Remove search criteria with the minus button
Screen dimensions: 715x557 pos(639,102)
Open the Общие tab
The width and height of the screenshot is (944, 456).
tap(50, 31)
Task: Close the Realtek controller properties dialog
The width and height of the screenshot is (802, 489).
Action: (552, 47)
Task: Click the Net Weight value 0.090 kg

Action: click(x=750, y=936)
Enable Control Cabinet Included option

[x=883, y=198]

________________

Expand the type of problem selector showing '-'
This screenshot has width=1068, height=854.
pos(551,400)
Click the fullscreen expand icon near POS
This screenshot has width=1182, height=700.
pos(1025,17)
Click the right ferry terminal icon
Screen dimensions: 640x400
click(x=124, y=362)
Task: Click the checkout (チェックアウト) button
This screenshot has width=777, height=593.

________________

▶ The problem:
Starting at the line that contains "Task: Click the checkout (チェックアウト) button" and stopping after the line that contains "This screenshot has width=777, height=593.", write out every line exactly as it appears above, and no other line.

▶ Answer below:
Task: Click the checkout (チェックアウト) button
This screenshot has width=777, height=593.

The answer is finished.